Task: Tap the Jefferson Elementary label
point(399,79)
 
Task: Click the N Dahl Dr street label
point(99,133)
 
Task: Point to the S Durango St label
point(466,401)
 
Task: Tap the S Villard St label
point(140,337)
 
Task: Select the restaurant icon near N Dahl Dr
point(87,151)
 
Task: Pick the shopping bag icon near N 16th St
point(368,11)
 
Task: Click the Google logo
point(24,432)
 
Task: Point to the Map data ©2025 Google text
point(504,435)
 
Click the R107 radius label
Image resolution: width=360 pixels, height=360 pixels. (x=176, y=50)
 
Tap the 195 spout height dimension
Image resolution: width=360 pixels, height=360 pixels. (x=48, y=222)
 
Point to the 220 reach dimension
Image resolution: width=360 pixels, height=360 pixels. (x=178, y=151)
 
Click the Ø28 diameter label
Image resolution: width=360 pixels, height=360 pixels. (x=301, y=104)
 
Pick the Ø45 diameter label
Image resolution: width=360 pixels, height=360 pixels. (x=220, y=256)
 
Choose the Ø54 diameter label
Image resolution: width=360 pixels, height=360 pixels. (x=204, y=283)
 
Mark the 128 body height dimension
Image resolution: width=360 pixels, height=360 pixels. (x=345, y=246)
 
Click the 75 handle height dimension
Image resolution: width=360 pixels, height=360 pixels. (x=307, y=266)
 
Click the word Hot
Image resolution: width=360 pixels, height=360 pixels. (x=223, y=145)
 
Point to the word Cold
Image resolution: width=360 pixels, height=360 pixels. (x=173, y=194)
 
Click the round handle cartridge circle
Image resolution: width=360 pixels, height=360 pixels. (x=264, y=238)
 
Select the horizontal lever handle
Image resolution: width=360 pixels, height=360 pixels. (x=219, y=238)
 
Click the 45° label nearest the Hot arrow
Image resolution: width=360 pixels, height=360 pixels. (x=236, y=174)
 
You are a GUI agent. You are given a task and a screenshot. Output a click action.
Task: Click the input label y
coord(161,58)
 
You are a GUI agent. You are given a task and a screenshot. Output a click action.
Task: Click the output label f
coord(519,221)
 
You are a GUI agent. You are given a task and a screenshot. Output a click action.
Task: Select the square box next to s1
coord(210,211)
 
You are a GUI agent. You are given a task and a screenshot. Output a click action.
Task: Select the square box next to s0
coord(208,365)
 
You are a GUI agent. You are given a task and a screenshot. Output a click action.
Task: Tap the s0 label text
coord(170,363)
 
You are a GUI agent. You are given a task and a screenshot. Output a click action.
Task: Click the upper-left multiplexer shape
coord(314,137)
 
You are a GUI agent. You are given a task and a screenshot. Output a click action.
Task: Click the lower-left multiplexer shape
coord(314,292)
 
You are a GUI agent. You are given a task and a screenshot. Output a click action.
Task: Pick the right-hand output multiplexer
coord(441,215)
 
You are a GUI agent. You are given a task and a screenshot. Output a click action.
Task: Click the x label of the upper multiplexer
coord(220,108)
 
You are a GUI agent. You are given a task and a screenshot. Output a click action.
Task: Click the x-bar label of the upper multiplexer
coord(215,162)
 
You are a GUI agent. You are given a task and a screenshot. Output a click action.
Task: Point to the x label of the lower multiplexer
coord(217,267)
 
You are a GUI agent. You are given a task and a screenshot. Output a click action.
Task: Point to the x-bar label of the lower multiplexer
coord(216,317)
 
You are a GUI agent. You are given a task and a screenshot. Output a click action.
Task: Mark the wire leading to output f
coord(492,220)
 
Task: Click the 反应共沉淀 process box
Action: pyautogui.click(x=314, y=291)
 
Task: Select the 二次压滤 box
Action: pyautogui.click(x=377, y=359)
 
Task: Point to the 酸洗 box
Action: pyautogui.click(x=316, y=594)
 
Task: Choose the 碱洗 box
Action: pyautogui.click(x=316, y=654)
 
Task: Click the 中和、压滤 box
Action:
----------------------------------------
• [OBJECTIVE]:
Rewrite the entries above, replacing every "dimension" with "measurement" and leaving everything else unchanged.

• [EXERCISE SOLUTION]:
Task: Tap the Jefferson Elementary label
point(399,79)
 
Task: Click the N Dahl Dr street label
point(99,133)
 
Task: Point to the S Durango St label
point(466,401)
 
Task: Tap the S Villard St label
point(140,337)
 
Task: Select the restaurant icon near N Dahl Dr
point(87,151)
 
Task: Pick the shopping bag icon near N 16th St
point(368,11)
 
Task: Click the Google logo
point(24,432)
 
Task: Point to the Map data ©2025 Google text
point(504,435)
 
Click the R107 radius label
Image resolution: width=360 pixels, height=360 pixels. (x=176, y=50)
 
Tap the 195 spout height measurement
Image resolution: width=360 pixels, height=360 pixels. (x=48, y=222)
 
Point to the 220 reach measurement
Image resolution: width=360 pixels, height=360 pixels. (x=178, y=151)
 
Click the Ø28 diameter label
Image resolution: width=360 pixels, height=360 pixels. (x=301, y=104)
 
Pick the Ø45 diameter label
Image resolution: width=360 pixels, height=360 pixels. (x=220, y=256)
 
Choose the Ø54 diameter label
Image resolution: width=360 pixels, height=360 pixels. (x=204, y=283)
 
Mark the 128 body height measurement
Image resolution: width=360 pixels, height=360 pixels. (x=345, y=246)
 
Click the 75 handle height measurement
Image resolution: width=360 pixels, height=360 pixels. (x=307, y=266)
 
Click the word Hot
Image resolution: width=360 pixels, height=360 pixels. (x=223, y=145)
 
Point to the word Cold
Image resolution: width=360 pixels, height=360 pixels. (x=173, y=194)
 
Click the round handle cartridge circle
Image resolution: width=360 pixels, height=360 pixels. (x=264, y=238)
 
Select the horizontal lever handle
Image resolution: width=360 pixels, height=360 pixels. (x=219, y=238)
 
Click the 45° label nearest the Hot arrow
Image resolution: width=360 pixels, height=360 pixels. (x=236, y=174)
 
You are a GUI agent. You are given a task and a screenshot. Output a click action.
Task: Click the input label y
coord(161,58)
 
You are a GUI agent. You are given a task and a screenshot. Output a click action.
Task: Click the output label f
coord(519,221)
 
You are a GUI agent. You are given a task and a screenshot. Output a click action.
Task: Select the square box next to s1
coord(210,211)
 
You are a GUI agent. You are given a task and a screenshot. Output a click action.
Task: Select the square box next to s0
coord(208,365)
 
You are a GUI agent. You are given a task and a screenshot. Output a click action.
Task: Tap the s0 label text
coord(170,363)
 
You are a GUI agent. You are given a task and a screenshot. Output a click action.
Task: Click the upper-left multiplexer shape
coord(314,137)
 
You are a GUI agent. You are given a task and a screenshot. Output a click action.
Task: Click the lower-left multiplexer shape
coord(314,292)
 
You are a GUI agent. You are given a task and a screenshot. Output a click action.
Task: Pick the right-hand output multiplexer
coord(441,215)
 
You are a GUI agent. You are given a task and a screenshot. Output a click action.
Task: Click the x label of the upper multiplexer
coord(220,108)
 
You are a GUI agent. You are given a task and a screenshot. Output a click action.
Task: Click the x-bar label of the upper multiplexer
coord(215,162)
 
You are a GUI agent. You are given a task and a screenshot. Output a click action.
Task: Point to the x label of the lower multiplexer
coord(217,267)
 
You are a GUI agent. You are given a task and a screenshot. Output a click action.
Task: Point to the x-bar label of the lower multiplexer
coord(216,317)
 
You are a GUI agent. You are given a task and a screenshot. Output a click action.
Task: Mark the wire leading to output f
coord(492,220)
 
Task: Click the 反应共沉淀 process box
Action: pyautogui.click(x=314, y=291)
 
Task: Select the 二次压滤 box
Action: pyautogui.click(x=377, y=359)
 
Task: Point to the 酸洗 box
Action: pyautogui.click(x=316, y=594)
 
Task: Choose the 碱洗 box
Action: pyautogui.click(x=316, y=654)
 
Task: Click the 中和、压滤 box
Action:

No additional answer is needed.